Textauszug:
Webseite: www.missingfilms.de

Deutschland 2015
Regie: Axel Ranisch
Buch: Peter Trabner, Heiko Pinkowski, Axel Ranisch
Darsteller: Heiko Pinkowski, Peter Trabner, Christina Große, Thorsten Merten, Oliver Korittke, Eva Bay, Iris Berben
Länge: 102 Minuten
Verleih: missingfilms
Kinostart: 12. November 2015
 

FILMKRITIK:

Von einer Erfolgsgeschichte zu sprechen fällt angesichts von Besucherzahlen zwischen 600 und 10.000 ein bisschen schwer, doch mit seinem inzwischen vierten Film „Alki Alki“ hat sich Axel Ranisch als Regisseur schräger, melancholischer Filme etabliert. Mit „Dicke Mädchen“ gab er sein Debüt, es folgten der ungleich erfolgreichere „Ich fühl mich Disco“ und der Märchenfilm „Reuber“, in denen Ranisch Figuren porträtierte, die gemeinhin als Außenseiter gelten und im meist auf Hochglanz bedachten Filmgeschäft kaum repräsentiert sind.

Die Aufgabe:
Bearbeite den Textauszug von „Deutschland 2015“ bis einschließlich „kaum repräsentiert sind.“, indem du „Regie“ durch „Inszenierung“ ersetzt, und gib diesen Teil danach vollständig wieder.

Bereitgestelltes Material:
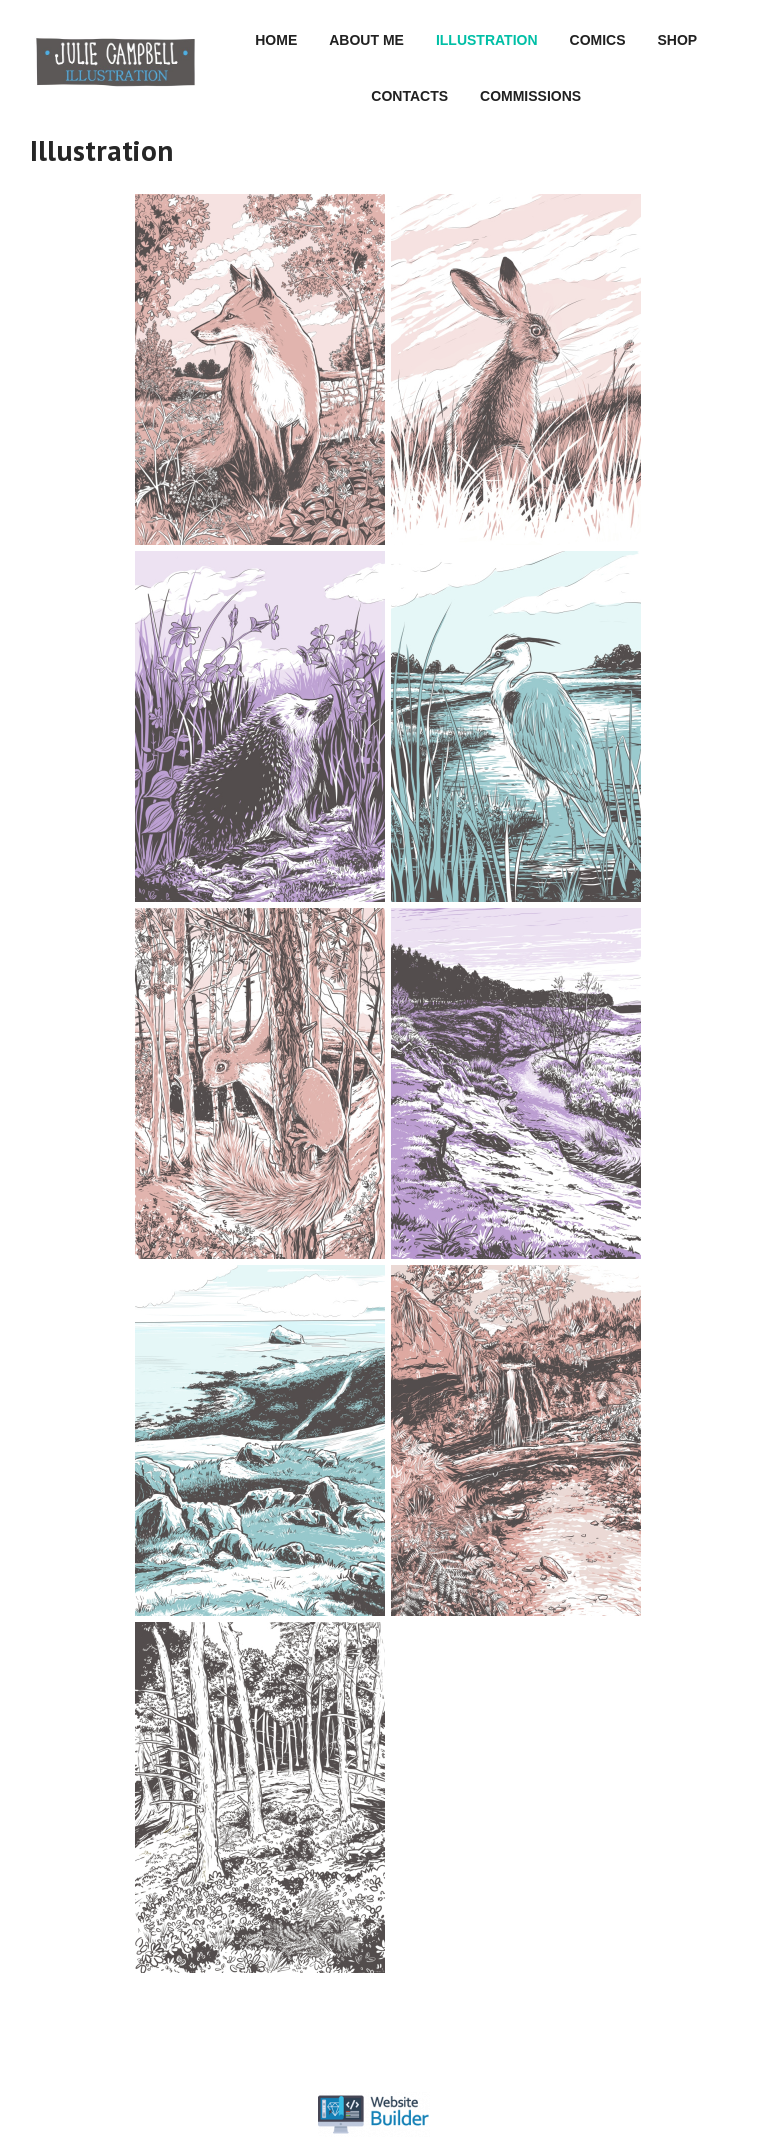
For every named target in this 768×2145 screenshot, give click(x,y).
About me (366, 40)
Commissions (530, 96)
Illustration (487, 40)
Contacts (409, 96)
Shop (678, 40)
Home (276, 40)
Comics (598, 40)
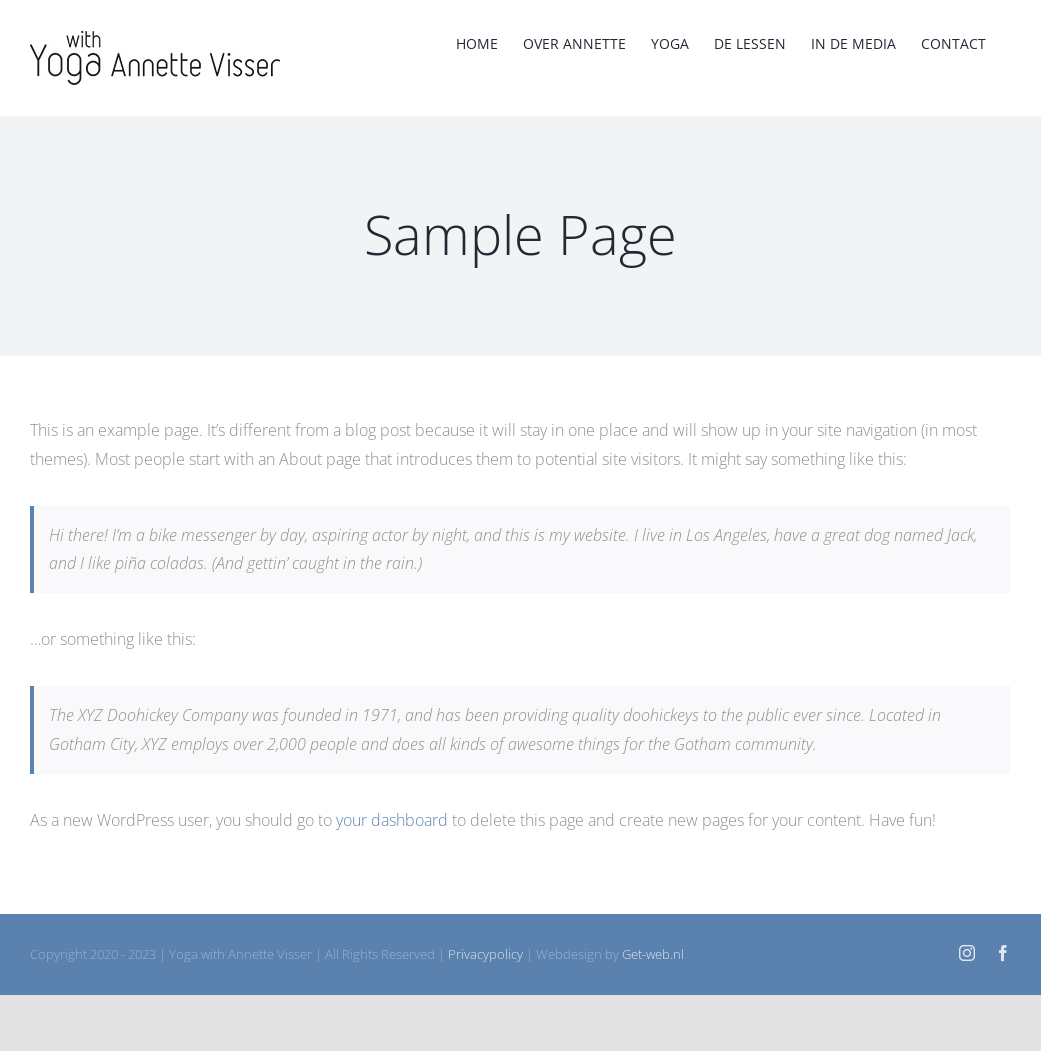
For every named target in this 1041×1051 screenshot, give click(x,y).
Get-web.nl (653, 954)
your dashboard (392, 820)
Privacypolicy (485, 954)
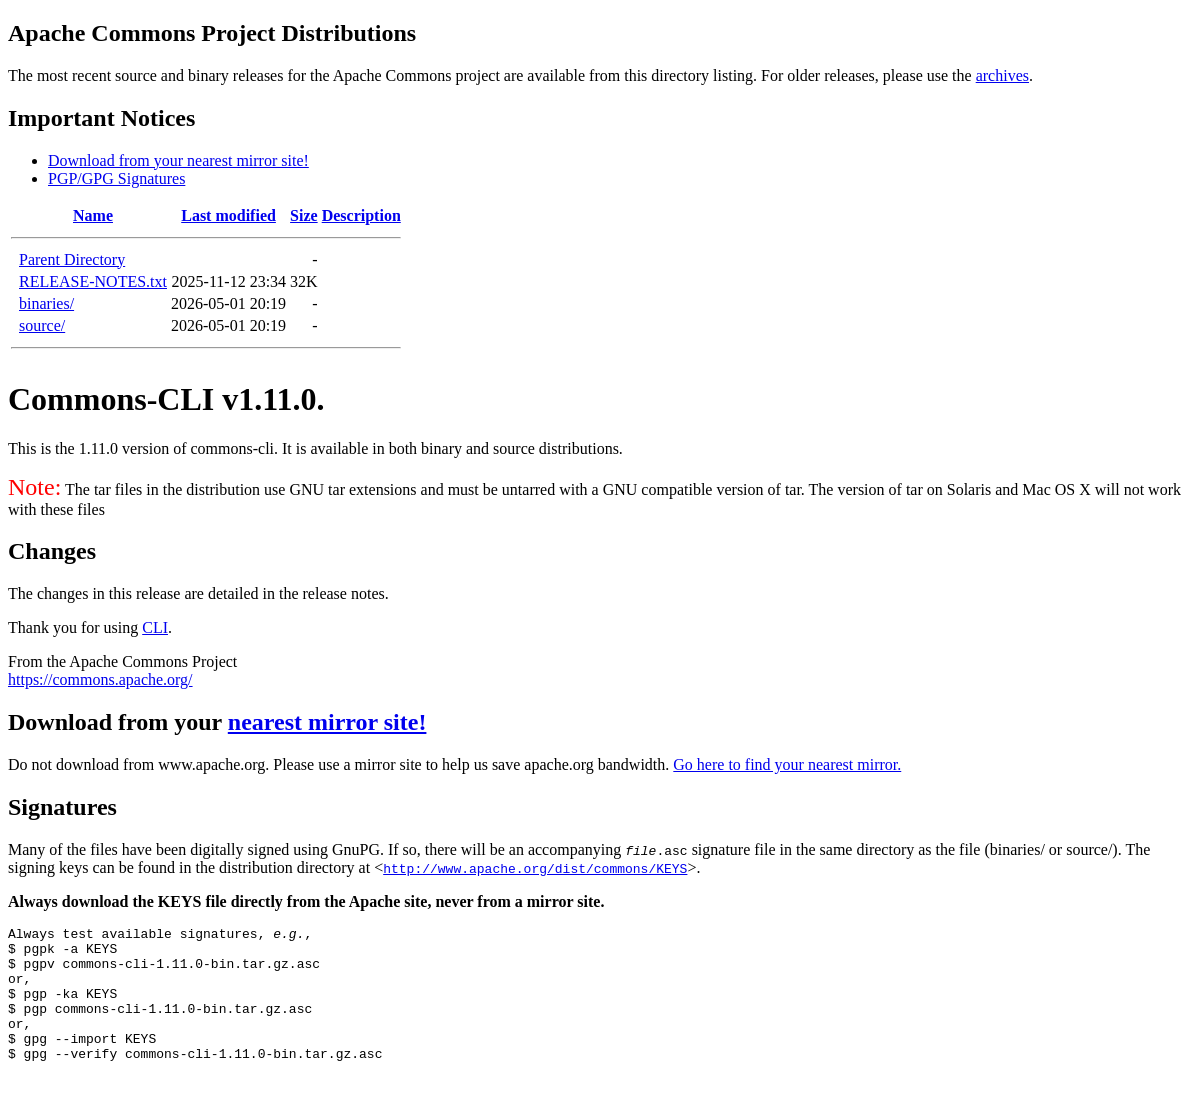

Gelöste Aufgabe:
Deutschland 2015
Inszenierung: Axel Ranisch
Buch: Peter Trabner, Heiko Pinkowski, Axel Ranisch
Darsteller: Heiko Pinkowski, Peter Trabner, Christina Große, Thorsten Merten, Oliver Korittke, Eva Bay, Iris Berben
Länge: 102 Minuten
Verleih: missingfilms
Kinostart: 12. November 2015
 

FILMKRITIK:

Von einer Erfolgsgeschichte zu sprechen fällt angesichts von Besucherzahlen zwischen 600 und 10.000 ein bisschen schwer, doch mit seinem inzwischen vierten Film „Alki Alki“ hat sich Axel Ranisch als Regisseur schräger, melancholischer Filme etabliert. Mit „Dicke Mädchen“ gab er sein Debüt, es folgten der ungleich erfolgreichere „Ich fühl mich Disco“ und der Märchenfilm „Reuber“, in denen Ranisch Figuren porträtierte, die gemeinhin als Außenseiter gelten und im meist auf Hochglanz bedachten Filmgeschäft kaum repräsentiert sind.